He calls to the man and woman “Where are you?” (3:9). Adam responds “I heard you walking in the garden, so I hid. I was afraid because I was naked.” (3:10). God draws the link for them, that their awareness of nakedness has come from eating the fruit of the forbidden tree. What does it mean for humans to know evil as well as good? It means to know shame and guilt.
“It was the woman…” (3:12) The next consequence of disobedience is blame and blame shifting. The man blames the woman who in turn blames the snake. There is surely some irony in that the man and woman who were made in God’s image and told to rule over and subdue the creatures have listened to and obeyed a creature.
“Because you have done this…” (3:14). Having heard from the man and the woman, God now casts judgement. He starts with the serpent. It has risen up and sought an exalted position in the creation order, now it is brought low. It must crawl in the dust. As mentioned earlier -this suggests that the enemy is not merely a metaphorical snake but rather in some way is embodied by a literal serpent.

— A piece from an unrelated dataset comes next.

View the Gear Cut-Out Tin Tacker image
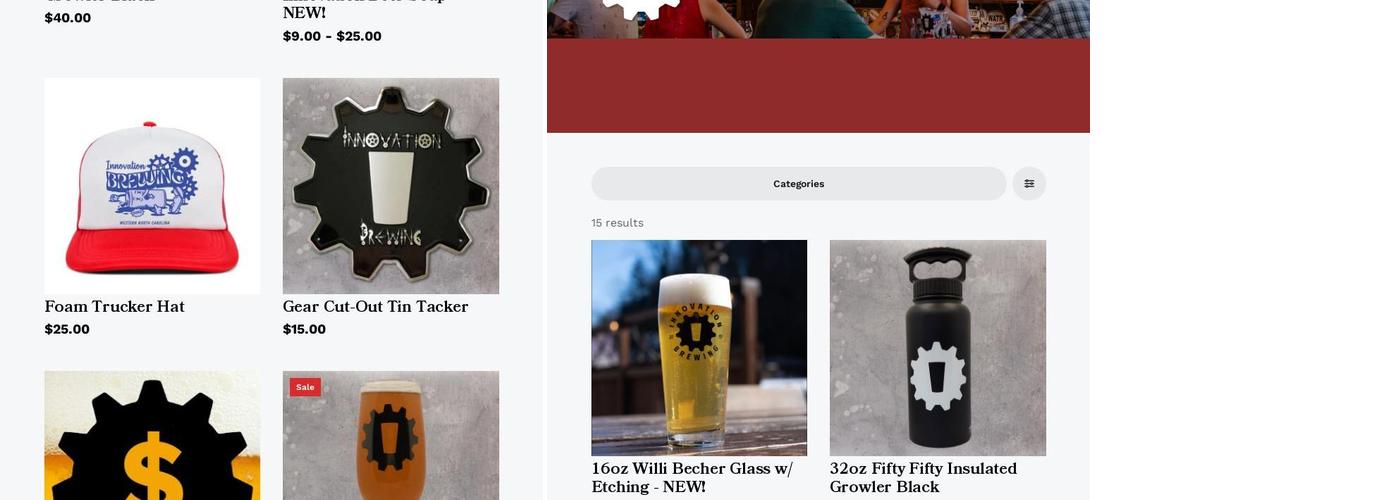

“I will cause hostility between you and the woman.” (3:15). There will be generational conflict “your seed and her seed.” Is this simply about a phobia of snakes? No, there’s also the promise that “He will strike your head, and you will strike his heel” which Christian commentators down through the ages have read as being the earliest prophecy of Christ’s coming.
The woman is told “I will sharpen the pain of your pregnancy…” (3:16). Pain and suffering enter into the very heart of the positive blessings and duties that God has given to humans. In chapter 1, they were blessed and told to be fruitful and multiply. Now the woman is told that as she fulfils that command to multiply, her pain will be multiplied.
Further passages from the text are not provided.